4.4. Driving Factors of ULUE

4.4.1. Detection of Single Driving Factor

Based on the spatial and temporal evolution characteristics of land-use efficiency in Anhui Province, the driving mechanisms of different driving factors on the evolution of land-use efficiency were studied using a geographical detector model. Each driving characteristic passed the 1% significance test, indicating that each element had a driving effect on the change in land use efficiency, but the driving impact was different.
In the years 2001, 2006, 2016, and 2020, the urban built-up area (X1) made the most significant contribution to ULUE; in 2016, the coefficient was 0.4795, ranking fourth. In 2011, the influence coefficient of urban built-up areas on ULUE reached 1, making it the most critical factor affecting ULUE that year. Second, the contributions of openness (X7) and development (X5) to ULUE were relatively high. The contribution rates of human capital (X3) and industrial structure (X6) to ULUE were the lowest, and the average contribution rate to ULUE during the study period was below 0.35. However, the contribution rate of the human capital factor (X3) to ULUE gradually decreased over 20 years, while the contribution rate of the industrial structure factor (X6) decreased by 0.0966 in 2016.
If the maximum value of the factor contribution rate in each year is taken as the main driving factor of the clues, the main driving factor in 2001, 2006, 2016, and 2020 is the urban built-up area (X1), and the main driving factor in 2016 is the degree of openness (X7).

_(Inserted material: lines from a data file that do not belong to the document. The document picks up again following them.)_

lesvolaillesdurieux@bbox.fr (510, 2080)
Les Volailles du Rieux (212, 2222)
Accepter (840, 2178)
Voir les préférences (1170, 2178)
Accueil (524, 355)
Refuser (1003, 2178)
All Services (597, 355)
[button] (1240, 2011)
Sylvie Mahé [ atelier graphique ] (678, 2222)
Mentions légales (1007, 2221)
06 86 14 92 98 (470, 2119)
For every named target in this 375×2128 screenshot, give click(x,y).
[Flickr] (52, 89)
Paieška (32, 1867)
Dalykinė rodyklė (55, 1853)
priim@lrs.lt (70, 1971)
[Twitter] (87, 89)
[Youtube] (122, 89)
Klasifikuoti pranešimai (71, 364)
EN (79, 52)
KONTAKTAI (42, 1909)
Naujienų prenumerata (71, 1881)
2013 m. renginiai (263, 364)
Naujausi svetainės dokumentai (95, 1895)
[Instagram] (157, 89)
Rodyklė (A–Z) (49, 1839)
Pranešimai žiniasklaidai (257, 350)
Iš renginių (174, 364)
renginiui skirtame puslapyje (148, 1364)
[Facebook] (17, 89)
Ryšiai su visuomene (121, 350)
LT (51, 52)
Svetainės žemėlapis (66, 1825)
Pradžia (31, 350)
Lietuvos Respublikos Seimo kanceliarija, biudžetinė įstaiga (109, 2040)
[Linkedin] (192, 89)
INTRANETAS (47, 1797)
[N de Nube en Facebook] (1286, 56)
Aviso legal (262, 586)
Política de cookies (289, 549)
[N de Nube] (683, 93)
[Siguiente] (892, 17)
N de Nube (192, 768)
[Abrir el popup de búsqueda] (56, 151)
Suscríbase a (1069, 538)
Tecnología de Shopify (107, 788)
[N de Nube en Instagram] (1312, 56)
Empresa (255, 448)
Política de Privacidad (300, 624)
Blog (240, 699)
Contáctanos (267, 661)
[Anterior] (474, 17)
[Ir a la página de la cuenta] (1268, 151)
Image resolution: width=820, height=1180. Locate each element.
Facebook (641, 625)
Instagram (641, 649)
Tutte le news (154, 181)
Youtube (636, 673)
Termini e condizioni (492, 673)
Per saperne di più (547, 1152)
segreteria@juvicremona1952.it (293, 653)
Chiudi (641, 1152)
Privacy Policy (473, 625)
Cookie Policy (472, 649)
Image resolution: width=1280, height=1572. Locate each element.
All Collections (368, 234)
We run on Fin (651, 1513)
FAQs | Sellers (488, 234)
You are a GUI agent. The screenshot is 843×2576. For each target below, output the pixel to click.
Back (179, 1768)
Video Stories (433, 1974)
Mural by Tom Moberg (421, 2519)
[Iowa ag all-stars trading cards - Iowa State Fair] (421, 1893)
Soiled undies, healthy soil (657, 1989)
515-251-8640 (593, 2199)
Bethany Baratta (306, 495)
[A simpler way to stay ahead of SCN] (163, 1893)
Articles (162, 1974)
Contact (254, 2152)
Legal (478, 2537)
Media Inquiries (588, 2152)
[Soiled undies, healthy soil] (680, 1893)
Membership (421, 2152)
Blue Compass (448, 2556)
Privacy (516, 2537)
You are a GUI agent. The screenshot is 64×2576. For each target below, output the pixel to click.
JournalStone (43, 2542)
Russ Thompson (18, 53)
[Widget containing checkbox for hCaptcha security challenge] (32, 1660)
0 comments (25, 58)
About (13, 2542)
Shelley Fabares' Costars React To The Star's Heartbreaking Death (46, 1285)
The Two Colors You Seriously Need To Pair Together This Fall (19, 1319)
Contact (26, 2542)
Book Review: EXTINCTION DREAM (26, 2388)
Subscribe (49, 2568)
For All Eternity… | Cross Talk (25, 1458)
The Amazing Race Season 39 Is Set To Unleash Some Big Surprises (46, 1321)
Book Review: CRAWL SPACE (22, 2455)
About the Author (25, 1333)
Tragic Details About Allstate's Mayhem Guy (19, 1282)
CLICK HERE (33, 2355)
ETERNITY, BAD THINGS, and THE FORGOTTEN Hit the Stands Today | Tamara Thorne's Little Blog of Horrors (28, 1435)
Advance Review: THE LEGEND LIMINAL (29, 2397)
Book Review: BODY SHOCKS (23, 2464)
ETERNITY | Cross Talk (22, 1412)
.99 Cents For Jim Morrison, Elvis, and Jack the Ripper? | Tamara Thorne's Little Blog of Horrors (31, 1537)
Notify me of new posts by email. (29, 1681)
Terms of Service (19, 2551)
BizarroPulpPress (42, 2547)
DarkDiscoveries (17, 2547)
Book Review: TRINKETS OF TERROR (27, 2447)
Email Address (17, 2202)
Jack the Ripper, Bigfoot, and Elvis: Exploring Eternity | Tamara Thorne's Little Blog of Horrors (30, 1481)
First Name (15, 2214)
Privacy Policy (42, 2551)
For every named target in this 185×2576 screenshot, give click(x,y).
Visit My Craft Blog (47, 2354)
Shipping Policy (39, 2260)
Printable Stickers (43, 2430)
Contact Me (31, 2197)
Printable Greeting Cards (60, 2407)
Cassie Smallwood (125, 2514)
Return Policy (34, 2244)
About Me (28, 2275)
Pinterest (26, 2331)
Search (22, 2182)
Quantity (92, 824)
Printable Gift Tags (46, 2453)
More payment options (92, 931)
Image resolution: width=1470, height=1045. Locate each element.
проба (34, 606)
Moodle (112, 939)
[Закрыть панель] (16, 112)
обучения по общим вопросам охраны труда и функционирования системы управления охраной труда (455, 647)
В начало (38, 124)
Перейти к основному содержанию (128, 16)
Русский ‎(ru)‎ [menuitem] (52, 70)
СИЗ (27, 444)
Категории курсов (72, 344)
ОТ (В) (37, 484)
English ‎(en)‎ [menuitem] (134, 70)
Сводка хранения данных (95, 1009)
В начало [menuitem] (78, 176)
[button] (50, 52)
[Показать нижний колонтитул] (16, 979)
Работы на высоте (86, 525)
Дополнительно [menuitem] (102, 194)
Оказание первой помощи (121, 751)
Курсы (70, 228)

If the main driving factors of the clues are determined by the average value of the contribution during the study period, the urban built-up area (X1) is 0.8094 as the main driving factor, and the degrees of openness (X7) and development (X5) are 0.6616 and 0.6615, ranking 2, 3, the results are shown in Table 6.
The analysis of the empirical study revealed a clear duality in the size of the urban built-up area as one of the key factors influencing ULUE. On the one hand, the expansion of urban built-up areas can provide more urban land use space to meet the needs of urban development, thereby improving urban land use efficiency; on the other hand, blindly increasing the urban built-up areas will also bring some adverse effects. For example, an increase in many urban built-up areas will lead to the overexploitation and waste of urban land, leading to the excessive consumption of urban land resources and seriously affecting the sustainability of urban land use. From 2001 to 2020, Anhui Province was in a stage of rapid urbanization, and the urban built-up area of each city increased. This development mode relies primarily on expanding urban built-up areas to improve urban land-use efficiency. However, the disorderly expansion of urban built-up areas has led to the waste of urban land resources and reduced the efficiency of urban land use. The impact of the degree of openness (X7) was more indirect than that of the urban built-up areas. The degree of urban openness can promote economic development and urbanization, optimize and transform urban land use to a certain extent, and improve urban land use efficiency. However, the degree of urban opening up to the outside world makes urban land tense. For example, the excessive development of industrial areas and inefficient urban commercial centers will lead to a limited distribution of land resources. In summary, the two main controlling factors are complex and dual. In urban development, it is crucial to comprehensively consider the relationship between different influencing factors and urban land-use efficiency and formulate corresponding policy measures and planning methods to optimize urban land-use structure and improve urban land-use efficiency.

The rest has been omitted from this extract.